HS Télécom, dont une centaine de travailleurs fourmillent à son siège social à Lévis, cessera ses activités le 31 janvier.

HS Télécom ferme et licencie 140 travailleurs

HS Télécom fermera boutique. Environ 140 travailleurs se retrouveront sur le chômage en janvier.

«Des licenciements avaient été annoncés la semaine dernière, mais là, c’est le couperet qui tombe. C’est l’incompréhension et la stupeur pour nous», a indiqué Philippe Lavoie, président du syndicat de la section locale 2009 d’Unifor.

L’employeur, dont une centaine de travailleurs fourmillent à son siège social à Lévis, cessera ses activités le 31 janvier. L’annonce a été faite aux employés, jeudi.

Il faut dire que les difficultés financières de l’entreprise ne datent pas de quelques semaines.

Au printemps 2017, avant d’effectuer les premières coupes, environ 200 travailleurs étaient à l’emploi de HS Télécom.

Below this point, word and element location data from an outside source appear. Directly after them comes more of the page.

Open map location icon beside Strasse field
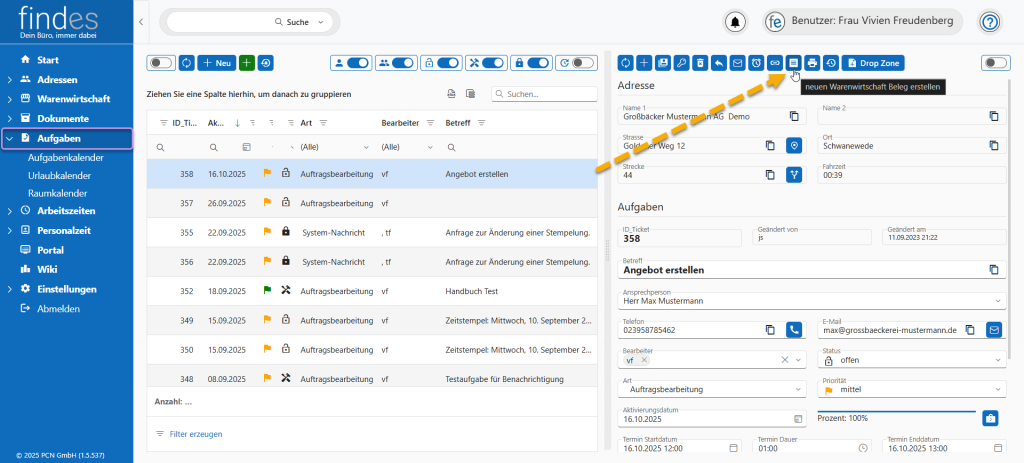tap(794, 145)
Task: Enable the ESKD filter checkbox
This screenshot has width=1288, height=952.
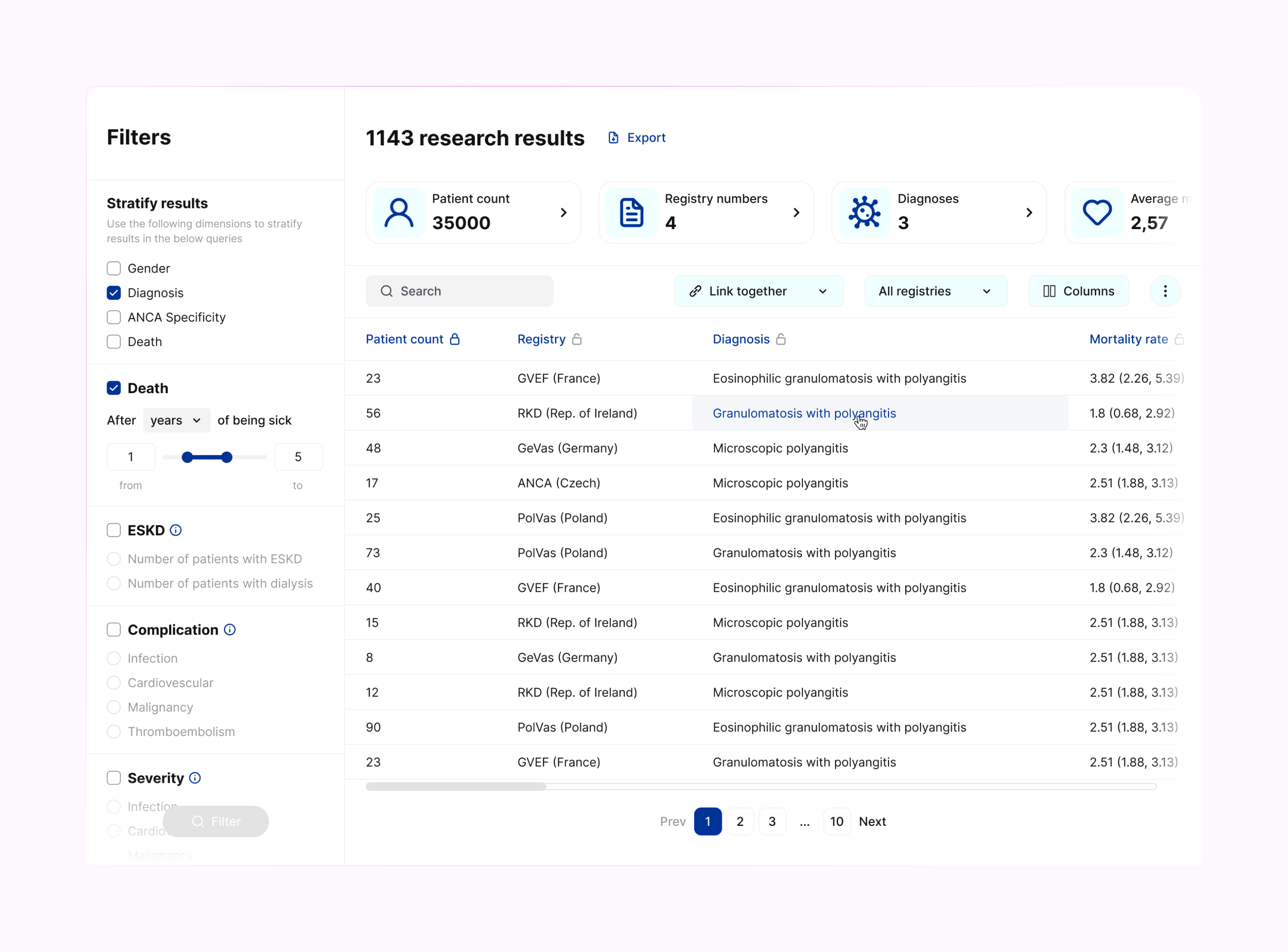Action: [x=114, y=530]
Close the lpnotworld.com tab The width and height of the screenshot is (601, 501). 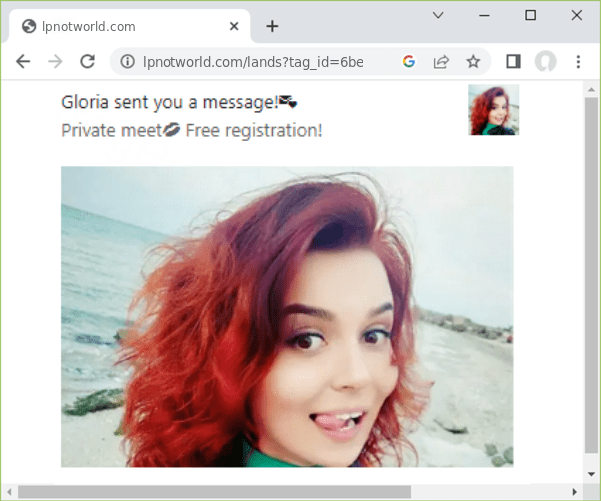click(x=235, y=26)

Depuis, la direction de la compagnie spécialisée dans le domaine de la câblodistribution, de la téléphonie par câble, de l’internet ainsi que la pose de la fibre optique, a procédé a plusieurs restructurations. Elle a notamment fermé en mai 2017 son bureau en Estrie, 55 travailleurs avaient alors perdu leur gagne-pain. Par la suite, elle a coupé ses antennes à Trois-Rivières, à Victoriaville et au Saguenay-Lac-Saint-Jean.

C’est d’ailleurs dans cette dernière région que l’employeur a annoncé la semaine dernière l’abolition de 25 postes.


« C’était inévitable pour nous de fermer l’entreprise considérant que nous n’avions plus assez de territoires et de travail »
Serge Asselin, président et chef de direction de HS Télécom

Pas une surprise

Pour M. Lavoie, en raison des récentes décisions d’affaires de la direction, la fermeture complète de l’entreprise était «une forte possibilité», bien qu’il concède être sous le choc.

«Nous l’avions vu venir au cours des derniers mois avec l’attitude de l’employeur. Nous devions avoir des rencontres pour renouveler la convention collective et il a choisi d’annuler ces événements. Au cours des dernières semaines, il a aussi procédé à la fermeture de trois établissements. Au total, quarante employés ont été remerciés», déplore-t-il.

«Nous avons évolué au fil des ans dans un contexte d’incertitude constant dû au modèle d’affaires de notre entreprise. Nous avons toujours eu un seul client [Vidéotron]», poursuit-il.

Plus assez de boulot

Du côté de HS Télécom, la direction a expliqué au syndicat sa décision par le fait que son carnet de contrats a chuté au cours des dernières années, notamment avec son principal client.

Joint par Le Soleil, le président et chef de direction, Serge Asselin, a tenu à remercier ses employés et à s’excuser pour la tournure des événements.

«Jeudi a été une journée très difficile. Nous sommes rendus ici en raison de l’évolution de la technologie et d’un alignement de chaînes d’événements», explique celui qui occupe des postes de direction dans la compagnie depuis 11 ans. «C’était inévitable pour nous de fermer l’entreprise considérant que nous n’avions plus assez de territoires et de travail», poursuit-il, perdant également son boulot au mois de janvier.

Le patron stipule que la décision de fermer complètement a été prise par la famille Gauthier, aussi propriétaire de TCI Télécom, au cours des dernières semaines.

Selon lui, les conventions collectives de certaines entreprises de télécommunications faisant appel à des sous-traitants sont en partie responsables de cette fermeture. Il mentionne que les compagnies de sous-traitance dans son secteur d’affaires sont devenues «quasi inexistantes».

Un comité de reclassement sera mis sur pied au cours des prochaines semaines. La compagnie HS Télécom avait été fondée dans la région de Québec en 1989.